Catholic felt compelled to defend Iraqi villages under threat from Islamic StateBrett Felton had tons of training in the US Army’s 10th Mountain Division, the unit he served with in Iraq from 2006-1007.
But it was his commitment to fellow Christians halfway around the world that spurred him to go back.
"People say, ‘You’re crazy for doin’ this,’" Felton told 60 Minutes producer Jeff Newton, who met him in February, while working on a segment that aired Sunday. "I think people are crazy for not doing their part, to be honest with you."
"To me, for the Christians here, it would be an honor to give my life helping these people."

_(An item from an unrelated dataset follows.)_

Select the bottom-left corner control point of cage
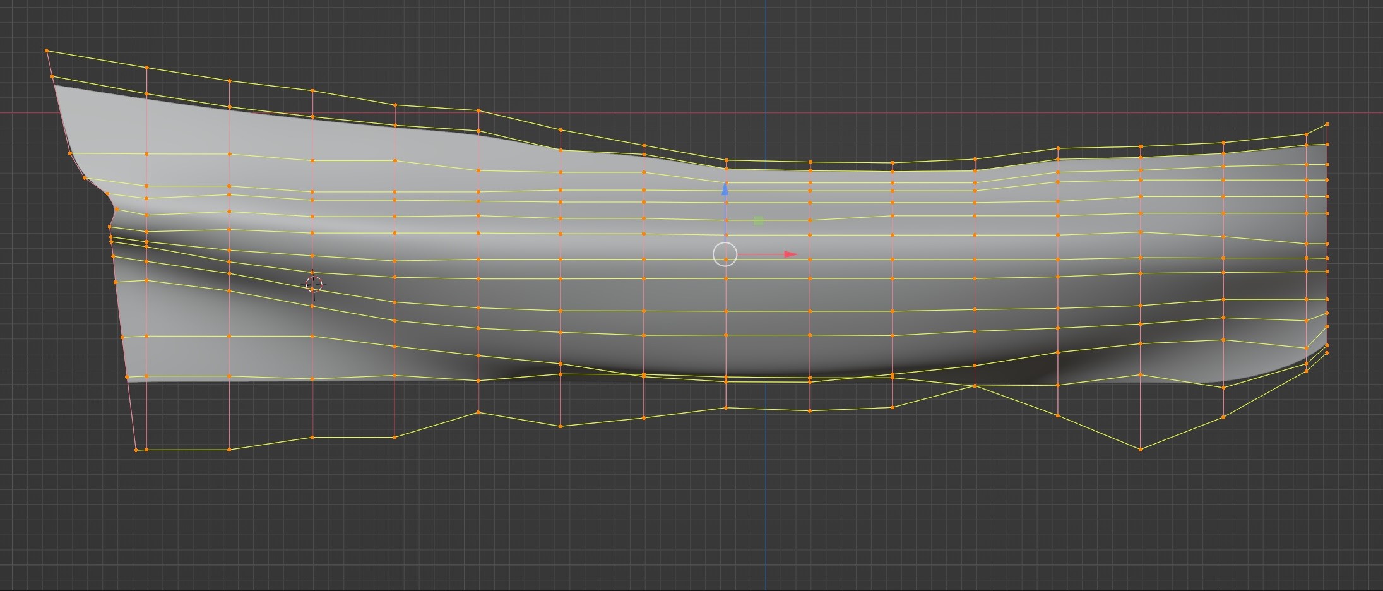Image resolution: width=1383 pixels, height=591 pixels. point(136,450)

Felton, a 28-year-old from Troy, Michigan, returned to his cradle Catholic faith during his Army service in Iraq, according to the National Catholic Register’s Joan Frawley Desmond. Recently, while studying in Lebanon, he slipped into Iraq, where Christians have been fleeing the advance of the Islamic State group. The 60 Minutes crew caught up with him in Bakufa, an abandoned Christian village north of Mosul.
While he was in Iraq last time with the Tenth’s 2nd Battalion, 14th Infantry Regiment, he was there this time, he said, as a "soldier of Christ,"
Newton, who described the man as “tattooed out like a biker," with images of Christ on his body, found Felton to be a “hardcore Christian."
Newton and correspondent Lara Logan encountered “a few Christian men” who had formed militias to save their villages, north of Mosul. They lacked training, good weapons and funds
"When you’re with them, you have this terrible feeling that many of them would be massacred if the Islamic State really turned its attention to taking back those those villages," Logan said. Felton was training them in urban warfare: how to enter and clear a room, how to check for suicide vests, and how to drag your wounded to safety.
And this, with ISIS fighters only miles away from the village.